Slow and steadySlow and steady works fine for folks on board since 2011. As 'Last of the Mohicans' some of you have scalped a price rise from $1 to nearly $5, propelled in no small way by the Perlus transactions, and the annual yield on your original purchases will likely hit 10% by year's end. Hard not to like and any advance just added gravy.
The market under-valued RDM for years but an inciteful buyer spurred recognition. Based on recent past results and available information the shares now appear fairly and fully priced until performance and prospects dictate a revision. The onset of institutional investment remains a big concern particularly as most current shareholders remain passive.

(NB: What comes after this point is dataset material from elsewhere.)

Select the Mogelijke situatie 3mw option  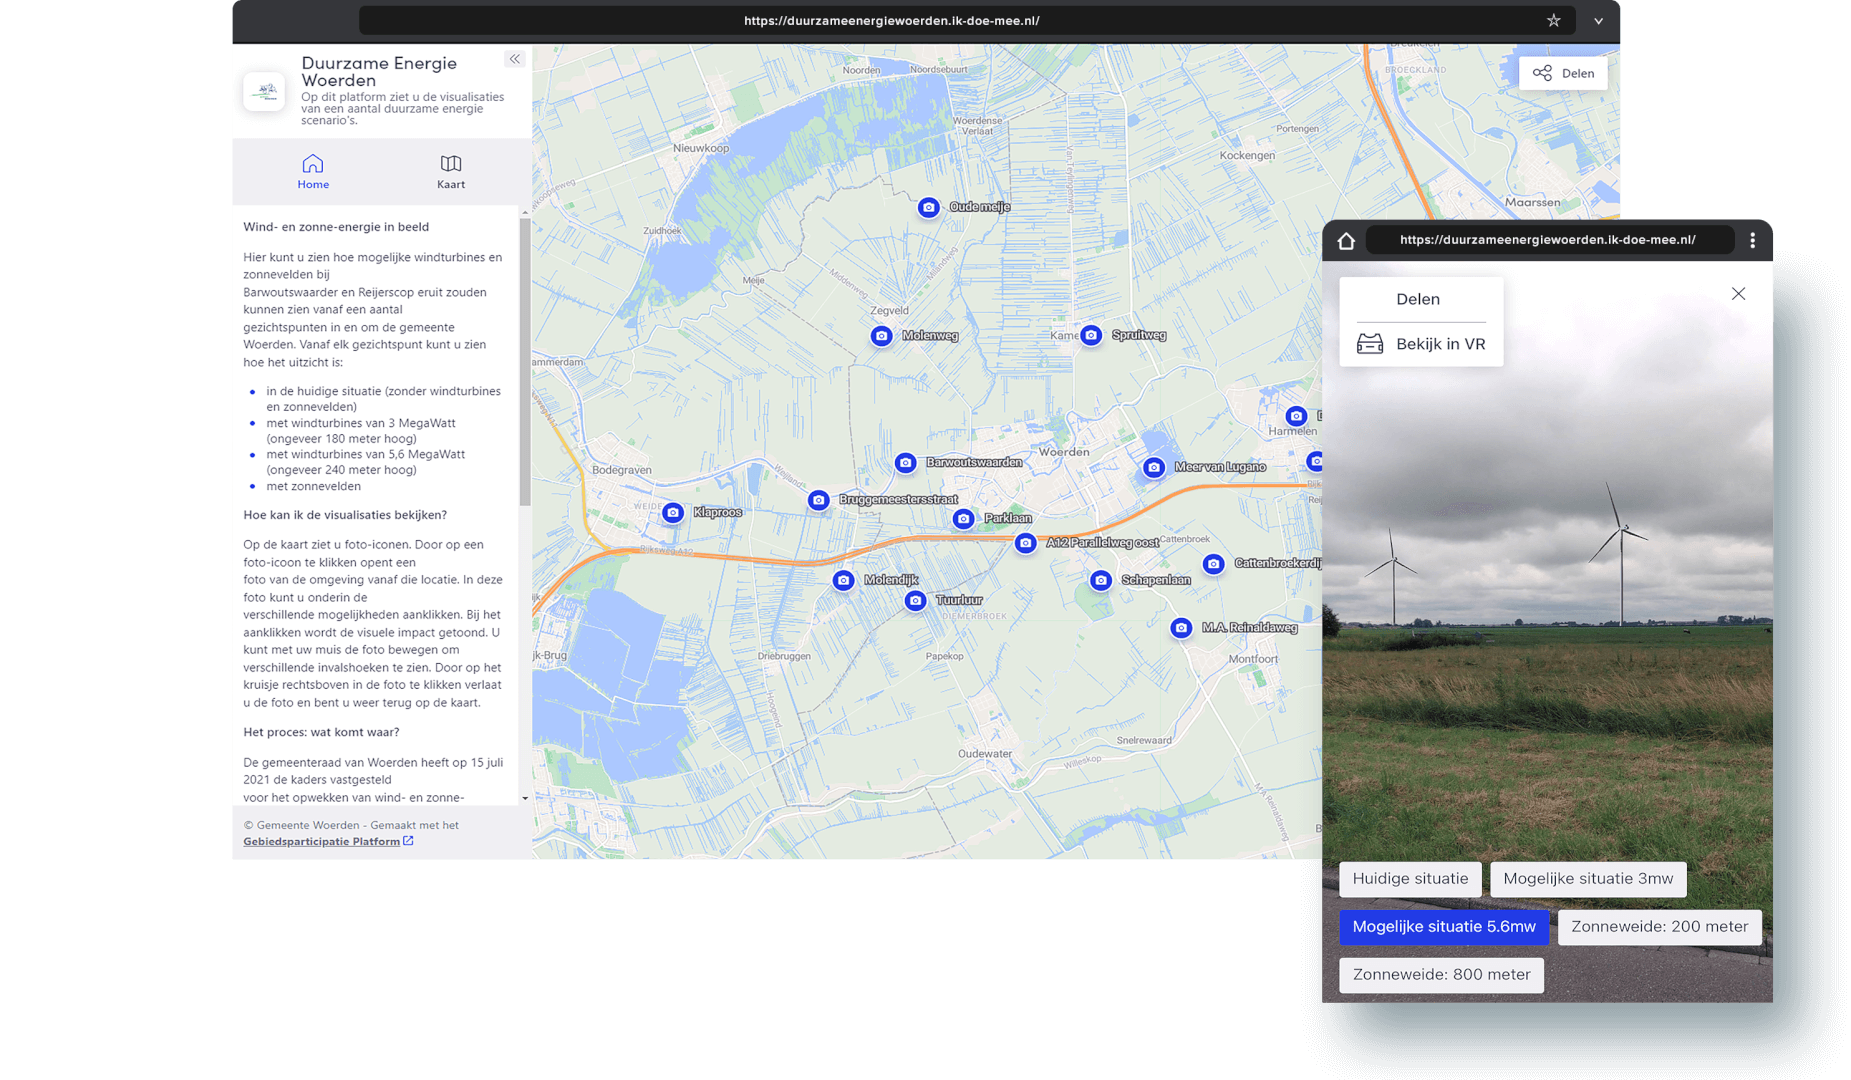click(1587, 879)
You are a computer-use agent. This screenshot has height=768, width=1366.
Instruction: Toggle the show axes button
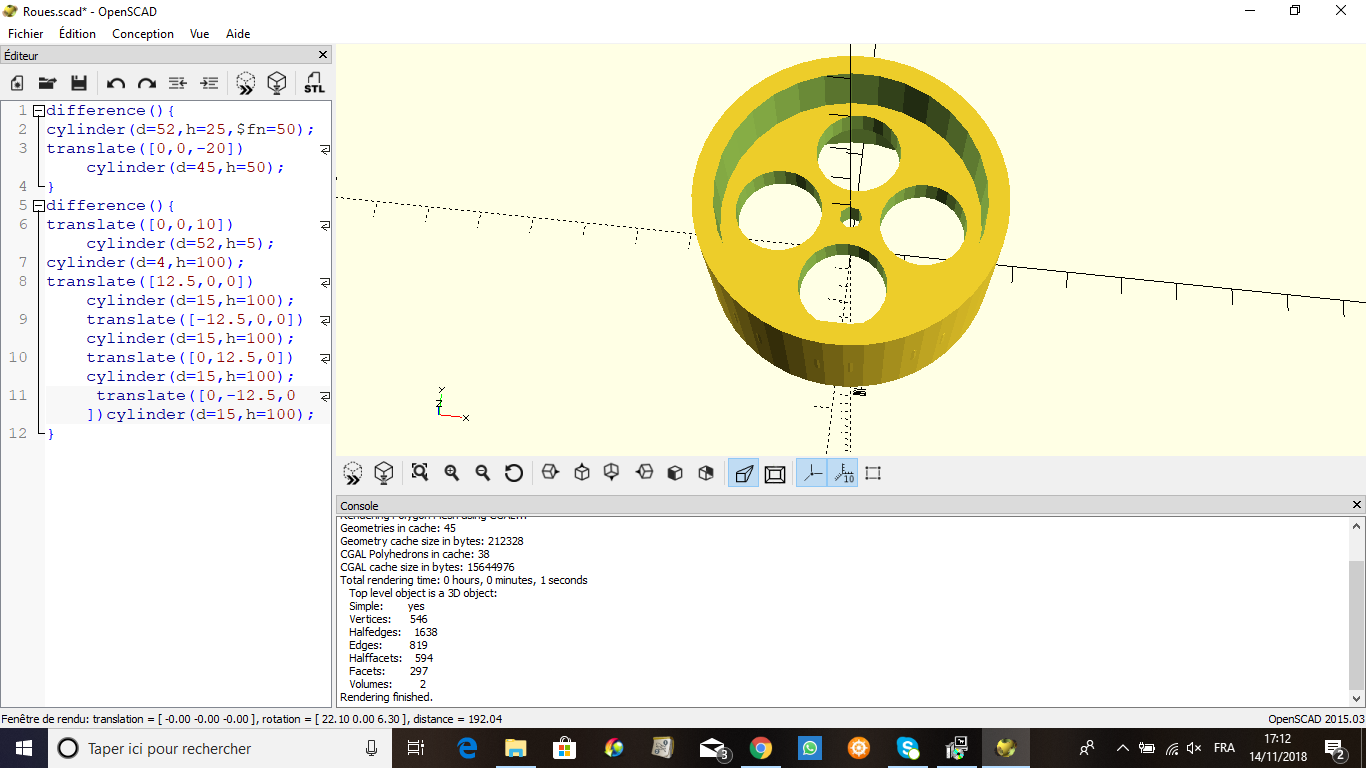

Hard evidence and well defined market conditions are a requirement; neither the activity from Santander nor the punts between penny-snatchers, activists and shills will be a sustainable driver. There is no doubt that RDM competes in an interesting and potentially rich sector but the scope of that market is not clearly defined and there is no obvious peer group against which to measure advances in market share. Susceptibility to customer attrition or vulnerability to technology advances is unknown. These are but some of the factors that may deter or even preclude instituional investment in RDM. By extension they may also be a hurdle to acquisition, merger or takeover opportunities. Almost certainly it will take more than a David Copperfield illusion to convince major investors that the rise of the last five years will repeat itself over the next five.